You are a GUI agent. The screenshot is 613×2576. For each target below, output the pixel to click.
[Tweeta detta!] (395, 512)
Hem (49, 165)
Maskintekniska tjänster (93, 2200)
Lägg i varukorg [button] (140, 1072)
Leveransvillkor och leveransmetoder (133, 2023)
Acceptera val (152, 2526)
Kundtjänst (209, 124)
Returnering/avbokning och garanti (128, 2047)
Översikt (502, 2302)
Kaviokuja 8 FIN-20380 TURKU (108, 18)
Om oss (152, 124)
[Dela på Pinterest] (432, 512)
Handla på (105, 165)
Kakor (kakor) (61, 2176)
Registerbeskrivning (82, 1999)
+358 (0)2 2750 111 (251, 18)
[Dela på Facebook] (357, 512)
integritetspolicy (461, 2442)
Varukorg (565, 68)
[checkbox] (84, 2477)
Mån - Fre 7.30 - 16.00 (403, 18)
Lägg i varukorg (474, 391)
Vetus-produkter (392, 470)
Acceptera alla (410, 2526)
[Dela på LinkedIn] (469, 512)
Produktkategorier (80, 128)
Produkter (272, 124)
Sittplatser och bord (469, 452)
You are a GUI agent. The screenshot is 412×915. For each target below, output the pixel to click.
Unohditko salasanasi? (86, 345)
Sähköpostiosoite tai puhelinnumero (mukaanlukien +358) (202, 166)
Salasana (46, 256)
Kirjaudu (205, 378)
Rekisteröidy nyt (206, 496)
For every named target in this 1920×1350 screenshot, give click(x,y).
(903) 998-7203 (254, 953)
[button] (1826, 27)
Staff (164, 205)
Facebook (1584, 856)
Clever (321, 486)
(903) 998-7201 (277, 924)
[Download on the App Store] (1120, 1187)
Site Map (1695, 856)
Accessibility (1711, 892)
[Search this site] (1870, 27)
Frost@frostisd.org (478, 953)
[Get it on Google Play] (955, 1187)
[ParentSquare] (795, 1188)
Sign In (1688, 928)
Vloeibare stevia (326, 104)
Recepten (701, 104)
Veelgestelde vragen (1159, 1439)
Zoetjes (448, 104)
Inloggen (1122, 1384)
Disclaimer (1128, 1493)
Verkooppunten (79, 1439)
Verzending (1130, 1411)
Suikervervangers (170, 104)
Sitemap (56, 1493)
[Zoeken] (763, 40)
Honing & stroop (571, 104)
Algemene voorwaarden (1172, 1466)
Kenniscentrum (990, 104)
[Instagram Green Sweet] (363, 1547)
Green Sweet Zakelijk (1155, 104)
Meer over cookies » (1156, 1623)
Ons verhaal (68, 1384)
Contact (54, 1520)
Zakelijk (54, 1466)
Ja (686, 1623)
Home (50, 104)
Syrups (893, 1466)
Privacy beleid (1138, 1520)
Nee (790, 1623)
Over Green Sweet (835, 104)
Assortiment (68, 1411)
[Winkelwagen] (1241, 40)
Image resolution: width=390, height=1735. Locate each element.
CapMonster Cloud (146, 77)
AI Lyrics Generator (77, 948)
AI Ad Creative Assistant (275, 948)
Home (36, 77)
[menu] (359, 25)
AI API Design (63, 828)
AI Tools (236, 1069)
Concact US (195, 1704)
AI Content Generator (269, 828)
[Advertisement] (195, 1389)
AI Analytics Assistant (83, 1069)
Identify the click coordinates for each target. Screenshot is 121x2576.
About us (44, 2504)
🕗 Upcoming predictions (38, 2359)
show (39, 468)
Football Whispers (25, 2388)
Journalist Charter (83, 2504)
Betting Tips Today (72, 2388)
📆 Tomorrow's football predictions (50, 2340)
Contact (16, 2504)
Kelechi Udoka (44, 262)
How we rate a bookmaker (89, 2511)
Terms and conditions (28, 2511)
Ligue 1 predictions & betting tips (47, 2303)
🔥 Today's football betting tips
------------
_INSTRUCTIONS FOR THE TASK_
Each line of the data is to be transcribed exactly, with nothing left out.

_EXERCISE SOLUTION_
You are a GUI agent. The screenshot is 613×2576. For each target below, output the pixel to click.
[Tweeta detta!] (395, 512)
Hem (49, 165)
Maskintekniska tjänster (93, 2200)
Lägg i varukorg [button] (140, 1072)
Leveransvillkor och leveransmetoder (133, 2023)
Acceptera val (152, 2526)
Kundtjänst (209, 124)
Returnering/avbokning och garanti (128, 2047)
Översikt (502, 2302)
Kaviokuja 8 FIN-20380 TURKU (108, 18)
Om oss (152, 124)
[Dela på Pinterest] (432, 512)
Handla på (105, 165)
Kakor (kakor) (61, 2176)
Registerbeskrivning (82, 1999)
+358 (0)2 2750 111 (251, 18)
[Dela på Facebook] (357, 512)
integritetspolicy (461, 2442)
Varukorg (565, 68)
[checkbox] (84, 2477)
Mån - Fre 7.30 - 16.00 (403, 18)
Lägg i varukorg (474, 391)
Vetus-produkter (392, 470)
Acceptera alla (410, 2526)
[Dela på LinkedIn] (469, 512)
Produktkategorier (80, 128)
Produkter (272, 124)
Sittplatser och bord (469, 452)
You are a GUI agent. The screenshot is 412×915. For each target below, output the pixel to click.
Unohditko salasanasi? (86, 345)
Sähköpostiosoite tai puhelinnumero (mukaanlukien +358) (202, 166)
Salasana (46, 256)
Kirjaudu (205, 378)
Rekisteröidy nyt (206, 496)
For every named target in this 1920×1350 screenshot, give click(x,y).
(903) 998-7203 (254, 953)
[button] (1826, 27)
Staff (164, 205)
Facebook (1584, 856)
Clever (321, 486)
(903) 998-7201 (277, 924)
[Download on the App Store] (1120, 1187)
Site Map (1695, 856)
Accessibility (1711, 892)
[Search this site] (1870, 27)
Frost@frostisd.org (478, 953)
[Get it on Google Play] (955, 1187)
[ParentSquare] (795, 1188)
Sign In (1688, 928)
Vloeibare stevia (326, 104)
Recepten (701, 104)
Veelgestelde vragen (1159, 1439)
Zoetjes (448, 104)
Inloggen (1122, 1384)
Disclaimer (1128, 1493)
Verkooppunten (79, 1439)
Verzending (1130, 1411)
Suikervervangers (170, 104)
Sitemap (56, 1493)
[Zoeken] (763, 40)
Honing & stroop (571, 104)
Algemene voorwaarden (1172, 1466)
Kenniscentrum (990, 104)
[Instagram Green Sweet] (363, 1547)
Green Sweet Zakelijk (1155, 104)
Meer over cookies » (1156, 1623)
Ons verhaal (68, 1384)
Contact (54, 1520)
Zakelijk (54, 1466)
Ja (686, 1623)
Home (50, 104)
Syrups (893, 1466)
Privacy beleid (1138, 1520)
Nee (790, 1623)
Over Green Sweet (835, 104)
Assortiment (68, 1411)
[Winkelwagen] (1241, 40)
Image resolution: width=390, height=1735. Locate each element.
CapMonster Cloud (146, 77)
AI Lyrics Generator (77, 948)
AI Ad Creative Assistant (275, 948)
Home (36, 77)
[menu] (359, 25)
AI API Design (63, 828)
AI Tools (236, 1069)
Concact US (195, 1704)
AI Content Generator (269, 828)
[Advertisement] (195, 1389)
AI Analytics Assistant (83, 1069)
Identify the click coordinates for each target. Screenshot is 121x2576.
About us (44, 2504)
🕗 Upcoming predictions (38, 2359)
show (39, 468)
Football Whispers (25, 2388)
Journalist Charter (83, 2504)
Betting Tips Today (72, 2388)
📆 Tomorrow's football predictions (50, 2340)
Contact (16, 2504)
Kelechi Udoka (44, 262)
How we rate a bookmaker (89, 2511)
Terms and conditions (28, 2511)
Ligue 1 predictions & betting tips (47, 2303)
🔥 Today's football betting tips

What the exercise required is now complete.